Литературный путь Цветаевой. Идеология, поэтика, идентичность автора в контексте эпохи
Шрифт:
«“А Вы пишете прозу?” – “Да, записные книжки…”» (ЗК2, 169), – такой обмен репликами между нею и Вяч. Ивановым фиксирует запись Цветаевой, сделанная весной 1920 года. «Я страстно увлекаюсь сейчас записными книжками: всё, что слышу на улице, всё, что говорят другие, всё, что думаю я…» (ЗК2, 168), – охотно сообщает она тому же собеседнику. О своем особенном отношении к записным книжкам Цветаева упоминает и раньше, в ноябре 1919 года:
Больше всего в мире – из душевных вещей – я дрожу за: Алины тетрадки – свои записные книжки – потом пьесы – стихи далек'o позади, в Алиных тетрадках, своих записных книгах и пьесах я – больше я: первые два – мой каждый день, пьесы – мой Праздник, а стихи, пожалуй, моя неполная исповедь, менее точны, меньше – я (ЗК2, 42).

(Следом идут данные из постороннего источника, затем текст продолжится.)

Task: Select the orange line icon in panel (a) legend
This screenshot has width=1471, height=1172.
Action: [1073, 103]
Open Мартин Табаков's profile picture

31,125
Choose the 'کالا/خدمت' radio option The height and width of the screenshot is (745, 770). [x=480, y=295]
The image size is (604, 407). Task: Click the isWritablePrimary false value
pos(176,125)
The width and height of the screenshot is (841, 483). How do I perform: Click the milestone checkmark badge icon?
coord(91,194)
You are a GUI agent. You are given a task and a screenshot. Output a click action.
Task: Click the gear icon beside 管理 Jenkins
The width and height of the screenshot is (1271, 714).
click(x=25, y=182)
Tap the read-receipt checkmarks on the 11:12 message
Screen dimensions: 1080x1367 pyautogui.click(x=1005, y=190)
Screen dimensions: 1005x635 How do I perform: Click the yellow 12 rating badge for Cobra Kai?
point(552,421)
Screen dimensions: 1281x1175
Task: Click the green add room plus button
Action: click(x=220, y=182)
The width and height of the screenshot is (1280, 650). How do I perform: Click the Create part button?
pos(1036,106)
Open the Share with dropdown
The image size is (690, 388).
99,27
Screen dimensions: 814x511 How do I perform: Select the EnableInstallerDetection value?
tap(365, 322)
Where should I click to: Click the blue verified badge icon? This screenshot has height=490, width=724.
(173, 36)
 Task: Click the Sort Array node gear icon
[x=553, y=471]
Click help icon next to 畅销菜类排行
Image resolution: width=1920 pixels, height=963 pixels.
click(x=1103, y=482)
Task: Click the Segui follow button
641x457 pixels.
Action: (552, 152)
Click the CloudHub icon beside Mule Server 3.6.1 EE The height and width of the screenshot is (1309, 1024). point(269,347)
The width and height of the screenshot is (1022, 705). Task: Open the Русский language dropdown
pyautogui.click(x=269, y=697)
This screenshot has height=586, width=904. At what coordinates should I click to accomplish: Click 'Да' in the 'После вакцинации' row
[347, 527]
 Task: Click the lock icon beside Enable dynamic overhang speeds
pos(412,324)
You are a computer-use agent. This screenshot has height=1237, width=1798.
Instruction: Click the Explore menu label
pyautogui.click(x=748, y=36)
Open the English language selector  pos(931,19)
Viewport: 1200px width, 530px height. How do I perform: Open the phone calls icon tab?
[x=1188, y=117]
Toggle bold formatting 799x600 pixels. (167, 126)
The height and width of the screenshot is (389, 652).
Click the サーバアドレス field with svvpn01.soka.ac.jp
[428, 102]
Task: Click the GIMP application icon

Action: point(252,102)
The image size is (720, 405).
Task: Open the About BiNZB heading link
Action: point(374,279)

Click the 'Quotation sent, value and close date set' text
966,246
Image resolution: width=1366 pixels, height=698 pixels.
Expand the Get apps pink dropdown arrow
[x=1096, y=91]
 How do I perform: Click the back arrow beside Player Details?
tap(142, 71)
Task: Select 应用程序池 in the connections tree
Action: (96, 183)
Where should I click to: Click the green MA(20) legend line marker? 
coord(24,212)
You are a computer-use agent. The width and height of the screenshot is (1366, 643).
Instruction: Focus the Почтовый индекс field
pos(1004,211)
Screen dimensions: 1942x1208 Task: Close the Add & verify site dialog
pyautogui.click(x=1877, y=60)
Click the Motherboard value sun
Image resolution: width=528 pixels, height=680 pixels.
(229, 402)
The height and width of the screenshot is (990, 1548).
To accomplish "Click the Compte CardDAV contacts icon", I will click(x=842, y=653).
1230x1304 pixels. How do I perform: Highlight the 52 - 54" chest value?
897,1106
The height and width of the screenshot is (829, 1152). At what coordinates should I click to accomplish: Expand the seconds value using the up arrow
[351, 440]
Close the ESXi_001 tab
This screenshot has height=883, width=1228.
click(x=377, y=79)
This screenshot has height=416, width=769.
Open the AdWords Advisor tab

Лирика недостаточно полно выражает индивидуальность, вдруг обнаруживает Цветаева. Поэтому необходимы записные книжки, чтобы высказать в них то, что в лирику попасть не может. Конечно,
Самое лучшее во мне – не лично, и самое любимое мое – не лично.
Я никогда не пишу, всегда записываю <…> (как по команде).
Я просто – верное зеркало мира, существо безличное. И, если бы <…> не было моих колец, моей близорукости, моих особенно-лежащих волос <…>, – всей моей особенной повадки – меня бы не было (ЗК1, 349).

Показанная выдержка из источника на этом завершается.